:: RECORDS SHOWN

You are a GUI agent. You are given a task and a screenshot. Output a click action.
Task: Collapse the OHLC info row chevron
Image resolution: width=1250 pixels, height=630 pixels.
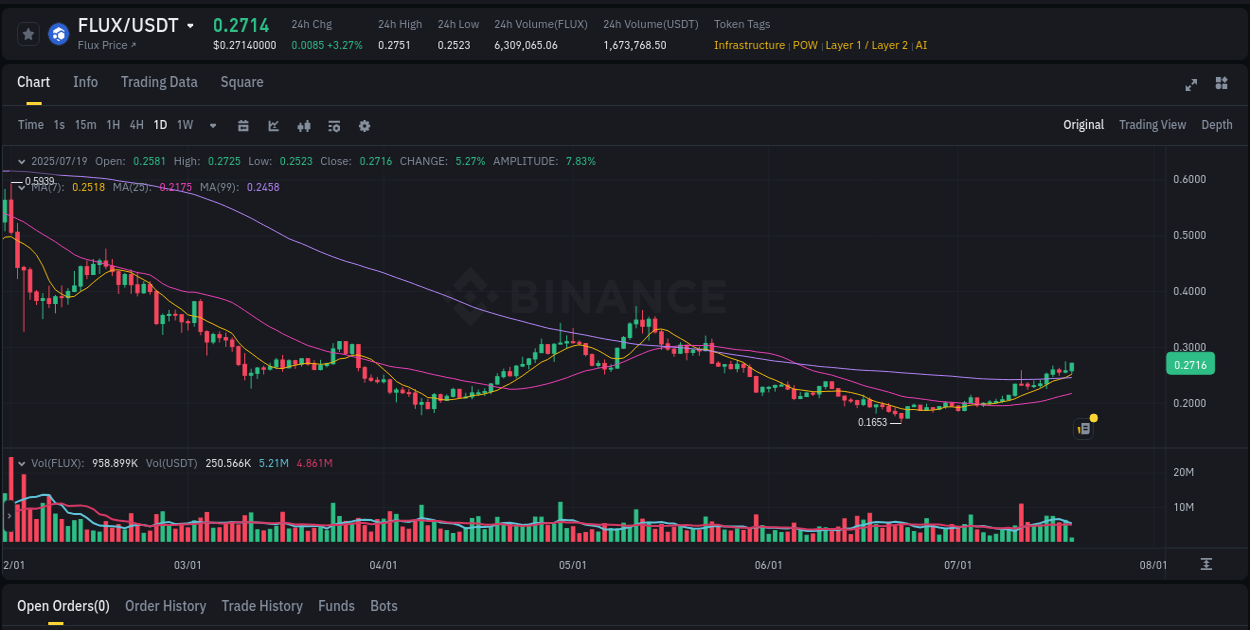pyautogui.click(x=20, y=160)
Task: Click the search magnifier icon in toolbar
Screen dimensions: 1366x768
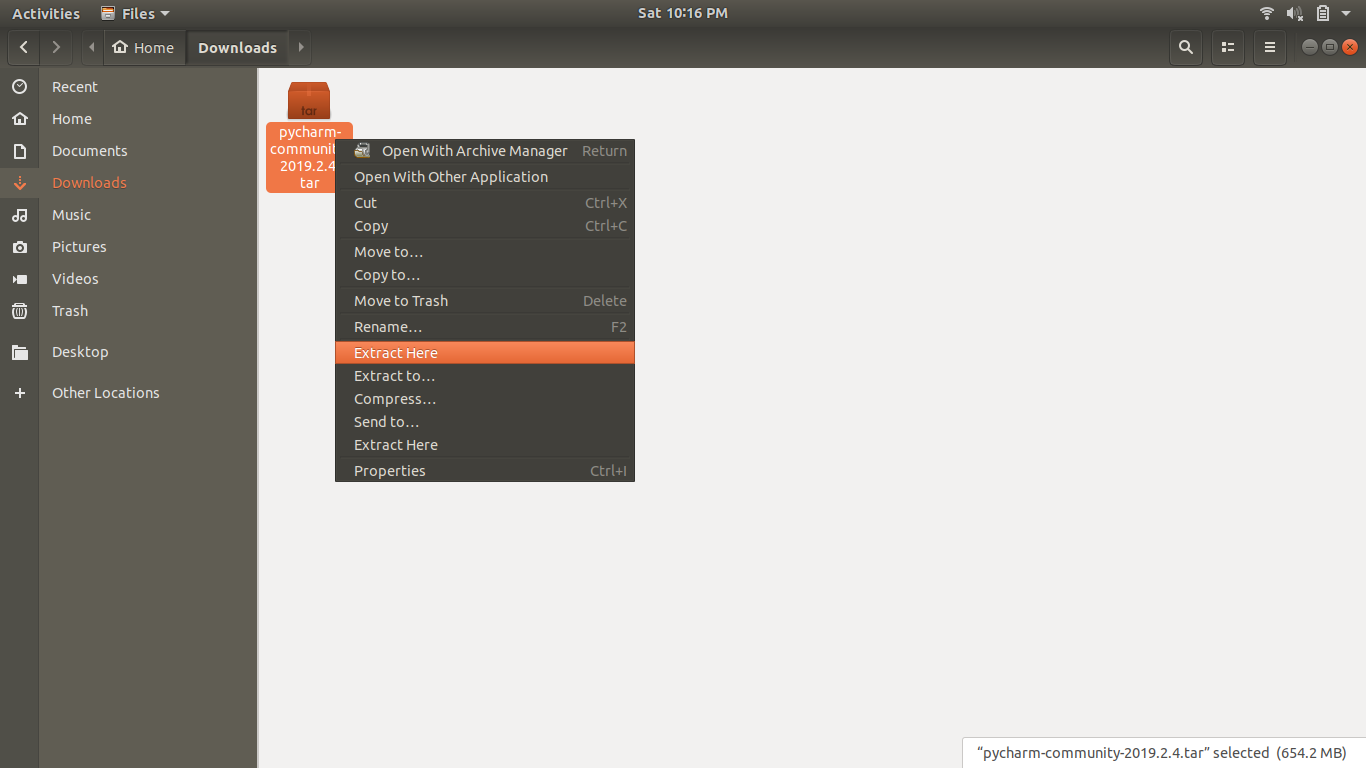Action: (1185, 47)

::::

### [YOUR TASK]
The whole listing above should be restated word for word, minus any images.

### [EXERCISE SOLUTION]
You are a GUI agent. You are given a task and a screenshot. Output a click action.
Task: Collapse the OHLC info row chevron
Image resolution: width=1250 pixels, height=630 pixels.
pyautogui.click(x=20, y=160)
Task: Click the search magnifier icon in toolbar
Screen dimensions: 1366x768
Action: (1185, 47)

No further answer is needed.